# ACTION ITEM
Starting at the line that contains "Task: Click the Preview eye button", copy each line through the end of the listing below. Include both ends and output nothing more.

# RECORD SET

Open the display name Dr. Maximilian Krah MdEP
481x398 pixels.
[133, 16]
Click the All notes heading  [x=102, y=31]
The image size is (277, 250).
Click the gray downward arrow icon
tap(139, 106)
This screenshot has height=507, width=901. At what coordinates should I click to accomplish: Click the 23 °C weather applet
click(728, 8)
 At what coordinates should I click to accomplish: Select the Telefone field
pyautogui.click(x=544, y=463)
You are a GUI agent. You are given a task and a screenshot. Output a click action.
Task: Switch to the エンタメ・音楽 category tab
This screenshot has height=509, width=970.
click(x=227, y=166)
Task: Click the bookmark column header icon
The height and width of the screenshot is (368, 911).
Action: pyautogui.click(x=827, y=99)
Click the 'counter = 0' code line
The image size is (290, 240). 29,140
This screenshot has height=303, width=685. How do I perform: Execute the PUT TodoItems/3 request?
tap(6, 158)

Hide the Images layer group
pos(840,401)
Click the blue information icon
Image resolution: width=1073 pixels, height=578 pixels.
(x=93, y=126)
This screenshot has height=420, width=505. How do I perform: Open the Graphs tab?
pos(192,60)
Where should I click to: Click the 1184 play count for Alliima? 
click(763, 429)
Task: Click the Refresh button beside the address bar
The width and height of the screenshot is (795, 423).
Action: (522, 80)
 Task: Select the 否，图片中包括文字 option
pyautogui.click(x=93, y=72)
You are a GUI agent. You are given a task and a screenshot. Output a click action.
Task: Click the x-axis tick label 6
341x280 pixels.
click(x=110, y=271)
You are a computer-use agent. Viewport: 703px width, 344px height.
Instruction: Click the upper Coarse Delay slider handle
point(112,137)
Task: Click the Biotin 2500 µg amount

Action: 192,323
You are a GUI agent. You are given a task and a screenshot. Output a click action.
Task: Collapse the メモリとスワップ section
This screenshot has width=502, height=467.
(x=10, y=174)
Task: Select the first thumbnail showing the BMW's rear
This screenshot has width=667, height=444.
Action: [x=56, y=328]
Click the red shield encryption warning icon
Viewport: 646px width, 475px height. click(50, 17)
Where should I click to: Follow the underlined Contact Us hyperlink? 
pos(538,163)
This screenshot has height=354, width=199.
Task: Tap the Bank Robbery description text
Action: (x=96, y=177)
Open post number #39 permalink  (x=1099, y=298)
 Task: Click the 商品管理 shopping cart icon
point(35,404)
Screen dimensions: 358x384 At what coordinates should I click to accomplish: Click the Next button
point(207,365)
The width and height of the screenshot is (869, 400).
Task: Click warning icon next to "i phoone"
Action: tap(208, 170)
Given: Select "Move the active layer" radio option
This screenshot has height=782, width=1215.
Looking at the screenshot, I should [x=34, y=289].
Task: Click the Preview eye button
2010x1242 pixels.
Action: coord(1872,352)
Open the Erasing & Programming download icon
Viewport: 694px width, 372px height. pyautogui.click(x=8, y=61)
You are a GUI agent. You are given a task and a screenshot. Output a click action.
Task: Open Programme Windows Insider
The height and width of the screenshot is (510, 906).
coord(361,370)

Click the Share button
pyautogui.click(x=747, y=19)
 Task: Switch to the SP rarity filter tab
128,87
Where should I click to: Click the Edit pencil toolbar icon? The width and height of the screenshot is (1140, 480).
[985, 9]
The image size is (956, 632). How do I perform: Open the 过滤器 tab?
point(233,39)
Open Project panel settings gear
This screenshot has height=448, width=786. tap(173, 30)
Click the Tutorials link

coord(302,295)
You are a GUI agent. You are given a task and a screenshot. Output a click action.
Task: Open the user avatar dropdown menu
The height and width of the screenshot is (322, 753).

# PROBLEM SOLUTION
Task: Click the Preview eye button
2010x1242 pixels.
Action: coord(1872,352)
Open the Erasing & Programming download icon
Viewport: 694px width, 372px height. pyautogui.click(x=8, y=61)
You are a GUI agent. You are given a task and a screenshot. Output a click action.
Task: Open Programme Windows Insider
The height and width of the screenshot is (510, 906).
coord(361,370)

Click the Share button
pyautogui.click(x=747, y=19)
 Task: Switch to the SP rarity filter tab
128,87
Where should I click to: Click the Edit pencil toolbar icon? The width and height of the screenshot is (1140, 480).
[985, 9]
The image size is (956, 632). How do I perform: Open the 过滤器 tab?
point(233,39)
Open Project panel settings gear
This screenshot has height=448, width=786. tap(173, 30)
Click the Tutorials link

coord(302,295)
You are a GUI agent. You are given a task and a screenshot. Output a click action.
Task: Open the user avatar dropdown menu
The height and width of the screenshot is (322, 753).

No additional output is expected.